*** Material for this task ***
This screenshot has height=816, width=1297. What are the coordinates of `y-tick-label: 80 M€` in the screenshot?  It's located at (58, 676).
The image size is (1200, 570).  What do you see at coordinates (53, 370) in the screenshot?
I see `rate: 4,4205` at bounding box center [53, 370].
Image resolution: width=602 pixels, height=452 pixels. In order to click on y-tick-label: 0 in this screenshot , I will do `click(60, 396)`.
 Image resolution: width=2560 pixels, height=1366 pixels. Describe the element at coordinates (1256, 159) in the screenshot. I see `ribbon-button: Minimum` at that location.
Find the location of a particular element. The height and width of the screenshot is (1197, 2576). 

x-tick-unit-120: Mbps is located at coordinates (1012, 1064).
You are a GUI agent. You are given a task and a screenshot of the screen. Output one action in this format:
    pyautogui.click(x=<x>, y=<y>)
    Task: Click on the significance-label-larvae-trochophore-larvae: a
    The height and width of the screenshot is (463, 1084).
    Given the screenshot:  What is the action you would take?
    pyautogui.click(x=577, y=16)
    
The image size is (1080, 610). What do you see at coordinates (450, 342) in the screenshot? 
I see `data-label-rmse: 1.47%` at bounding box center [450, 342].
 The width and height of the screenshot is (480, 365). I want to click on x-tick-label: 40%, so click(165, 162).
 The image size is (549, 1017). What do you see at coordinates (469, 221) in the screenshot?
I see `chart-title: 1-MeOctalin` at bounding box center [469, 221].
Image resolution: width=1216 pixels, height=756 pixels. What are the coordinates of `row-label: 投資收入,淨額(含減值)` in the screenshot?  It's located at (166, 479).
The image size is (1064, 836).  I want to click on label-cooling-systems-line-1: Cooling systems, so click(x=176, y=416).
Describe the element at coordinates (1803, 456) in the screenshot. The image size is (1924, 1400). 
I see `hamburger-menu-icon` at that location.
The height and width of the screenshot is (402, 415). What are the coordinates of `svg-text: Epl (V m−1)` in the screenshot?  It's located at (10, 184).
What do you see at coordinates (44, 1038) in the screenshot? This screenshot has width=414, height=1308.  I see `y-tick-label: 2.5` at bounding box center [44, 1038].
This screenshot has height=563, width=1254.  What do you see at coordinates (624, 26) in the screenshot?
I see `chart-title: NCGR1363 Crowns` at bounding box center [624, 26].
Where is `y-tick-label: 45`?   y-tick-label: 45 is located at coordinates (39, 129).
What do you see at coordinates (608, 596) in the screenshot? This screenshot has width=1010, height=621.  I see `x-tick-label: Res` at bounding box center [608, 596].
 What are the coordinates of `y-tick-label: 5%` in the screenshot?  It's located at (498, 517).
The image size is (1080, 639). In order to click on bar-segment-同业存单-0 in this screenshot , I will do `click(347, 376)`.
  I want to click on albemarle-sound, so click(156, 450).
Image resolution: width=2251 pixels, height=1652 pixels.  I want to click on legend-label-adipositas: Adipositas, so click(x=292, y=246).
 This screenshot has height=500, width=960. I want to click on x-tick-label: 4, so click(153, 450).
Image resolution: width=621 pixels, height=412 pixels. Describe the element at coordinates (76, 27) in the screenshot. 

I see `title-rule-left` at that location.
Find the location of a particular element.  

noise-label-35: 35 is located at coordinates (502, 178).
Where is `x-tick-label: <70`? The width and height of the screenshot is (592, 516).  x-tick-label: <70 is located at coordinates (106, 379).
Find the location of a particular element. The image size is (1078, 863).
*** End of Material for this task ***
Rewrite the listing from the line containing "What do you see at coordinates (608, 596)" through the end of the listing, both ends included, as a JSON list of strings with one string per line and blank lines omitted.

[
  "What do you see at coordinates (608, 596) in the screenshot? This screenshot has width=1010, height=621.  I see `x-tick-label: Res` at bounding box center [608, 596].",
  " What are the coordinates of `y-tick-label: 5%` in the screenshot?  It's located at (498, 517).",
  "The image size is (1080, 639). In order to click on bar-segment-同业存单-0 in this screenshot , I will do `click(347, 376)`.",
  "  I want to click on albemarle-sound, so click(156, 450).",
  "Image resolution: width=2251 pixels, height=1652 pixels.  I want to click on legend-label-adipositas: Adipositas, so click(x=292, y=246).",
  " This screenshot has height=500, width=960. I want to click on x-tick-label: 4, so click(153, 450).",
  "Image resolution: width=621 pixels, height=412 pixels. Describe the element at coordinates (76, 27) in the screenshot. ",
  "I see `title-rule-left` at that location.",
  "Find the location of a particular element.  ",
  "noise-label-35: 35 is located at coordinates (502, 178).",
  "Where is `x-tick-label: <70`? The width and height of the screenshot is (592, 516).  x-tick-label: <70 is located at coordinates (106, 379).",
  "Find the location of a particular element. The image size is (1078, 863)."
]